◆ **OBJECTIVE**: Repeat the data below word for word, keeping every line in its order.

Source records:
START
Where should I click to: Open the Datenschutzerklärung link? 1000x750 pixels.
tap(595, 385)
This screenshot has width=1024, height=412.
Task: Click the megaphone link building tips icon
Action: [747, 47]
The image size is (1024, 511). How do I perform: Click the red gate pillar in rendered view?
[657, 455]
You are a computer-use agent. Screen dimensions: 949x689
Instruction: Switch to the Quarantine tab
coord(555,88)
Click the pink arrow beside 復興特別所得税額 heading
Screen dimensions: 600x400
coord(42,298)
END
◆ **ANSWER IN FULL**:
Where should I click to: Open the Datenschutzerklärung link? 1000x750 pixels.
tap(595, 385)
This screenshot has width=1024, height=412.
Task: Click the megaphone link building tips icon
Action: [747, 47]
The image size is (1024, 511). How do I perform: Click the red gate pillar in rendered view?
[657, 455]
You are a computer-use agent. Screen dimensions: 949x689
Instruction: Switch to the Quarantine tab
coord(555,88)
Click the pink arrow beside 復興特別所得税額 heading
Screen dimensions: 600x400
coord(42,298)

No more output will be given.